▶ [Your goal] How many lines in the entries below contain the word "each"? Reply with the number alone.

▶ [Source records]
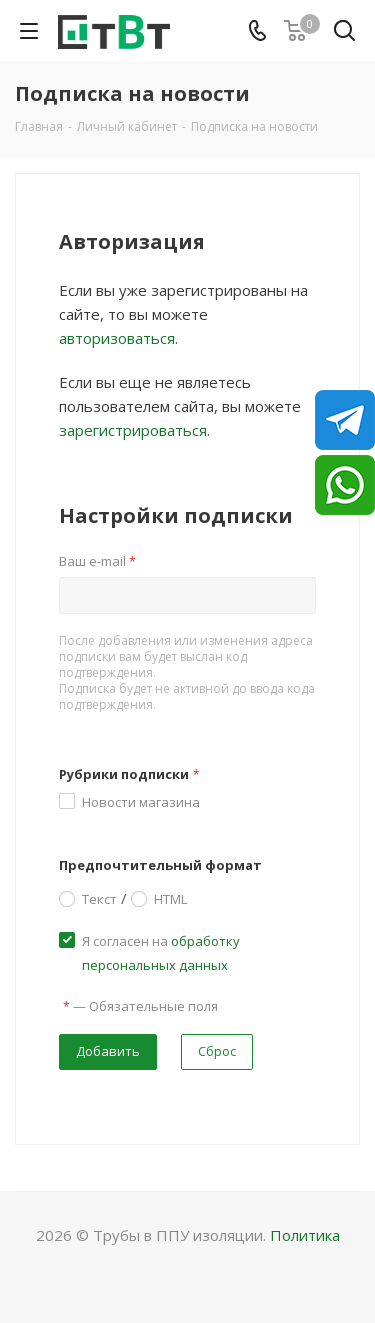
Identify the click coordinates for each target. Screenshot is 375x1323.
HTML (170, 898)
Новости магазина (141, 802)
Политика (305, 1235)
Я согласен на (161, 953)
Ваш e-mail (97, 561)
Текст (99, 898)
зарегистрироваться (133, 430)
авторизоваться (117, 338)
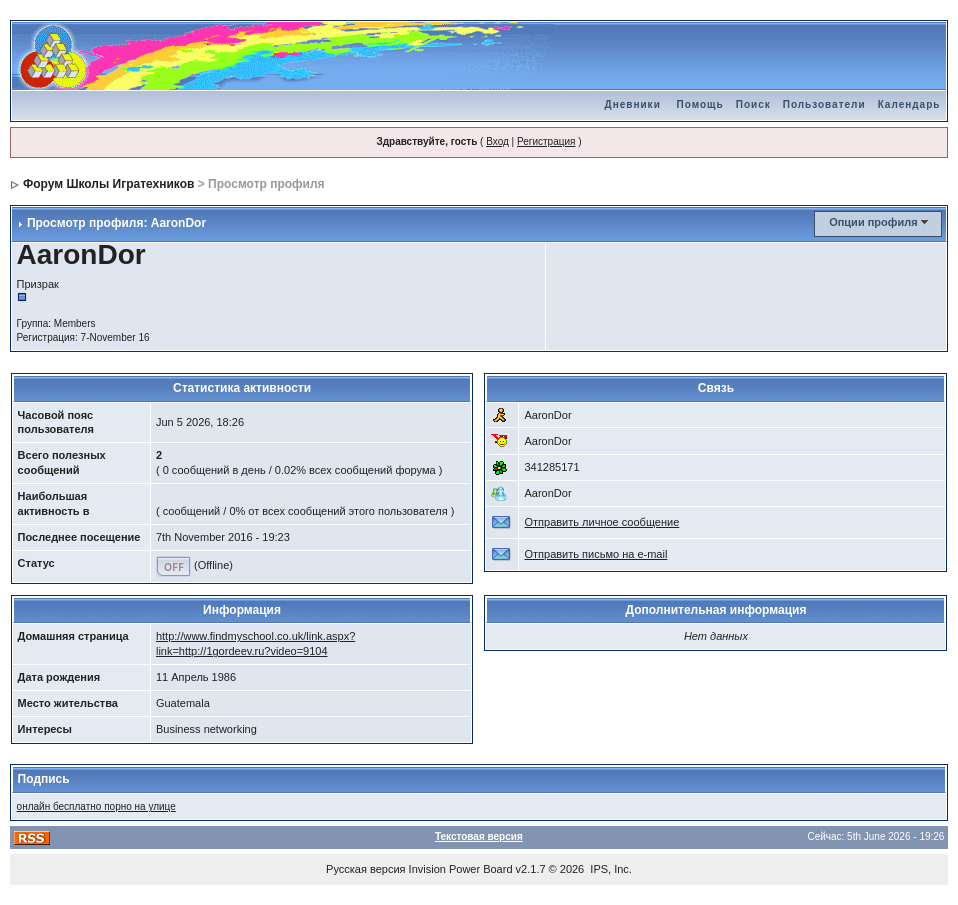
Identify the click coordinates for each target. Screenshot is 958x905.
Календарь (909, 104)
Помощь (700, 104)
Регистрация (546, 141)
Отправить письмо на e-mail (595, 554)
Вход (497, 141)
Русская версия (365, 869)
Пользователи (824, 104)
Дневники (633, 104)
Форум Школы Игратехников (109, 184)
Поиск (753, 104)
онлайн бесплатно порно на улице (96, 806)
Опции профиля (873, 222)
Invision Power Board (461, 869)
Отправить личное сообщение (601, 522)
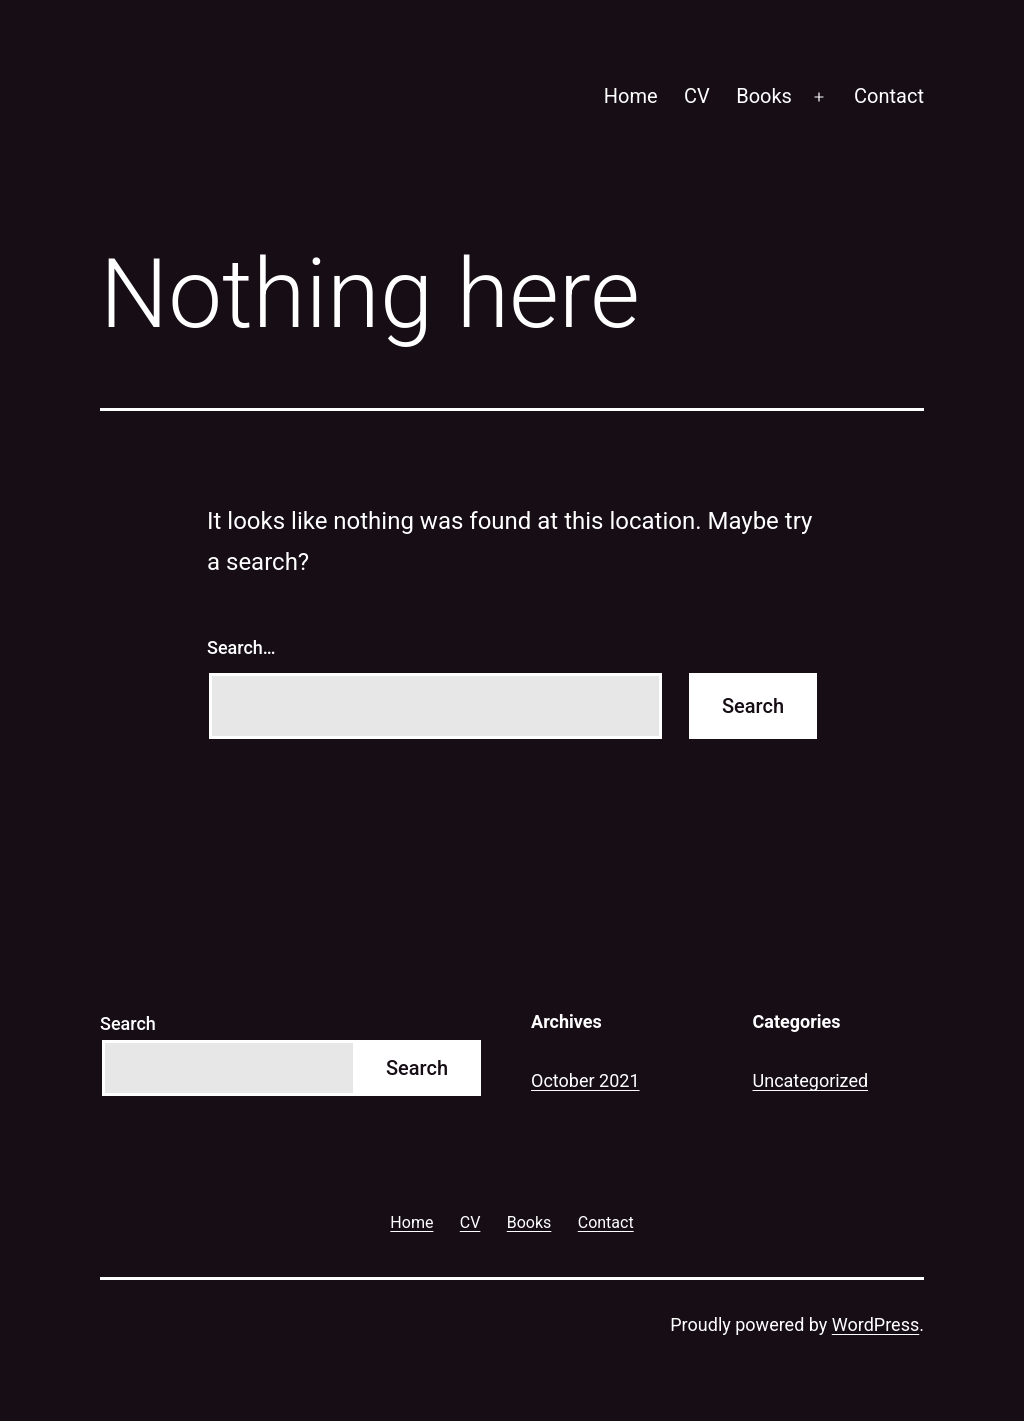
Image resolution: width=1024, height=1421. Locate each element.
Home (631, 96)
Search (128, 1023)
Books (764, 96)
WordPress (875, 1324)
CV (697, 96)
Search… (241, 647)
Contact (889, 96)
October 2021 (585, 1080)
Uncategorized (811, 1080)
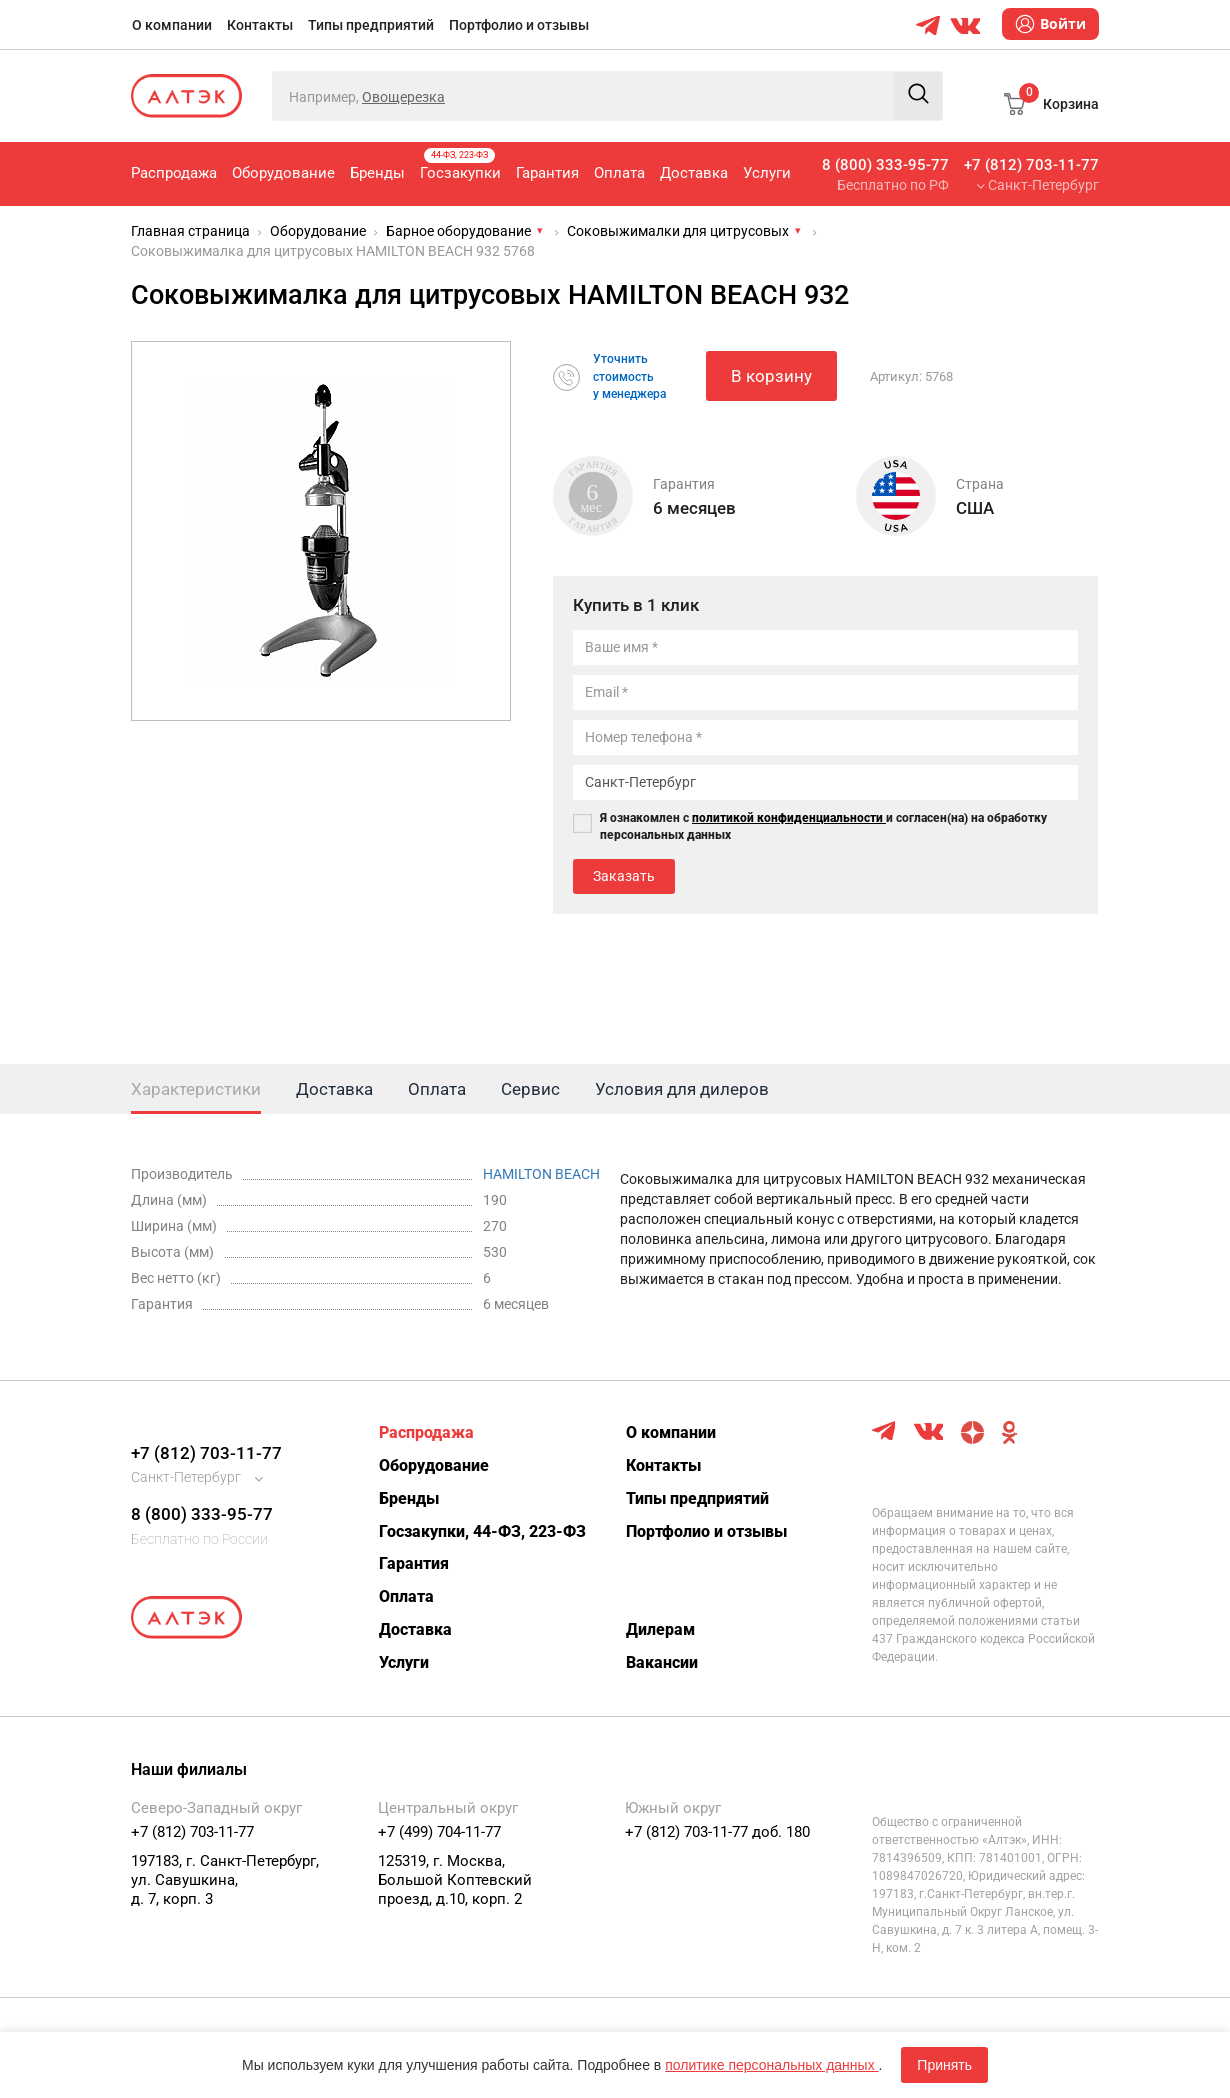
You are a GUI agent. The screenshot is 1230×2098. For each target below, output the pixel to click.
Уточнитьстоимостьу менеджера (629, 376)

▶ [Written solution] 4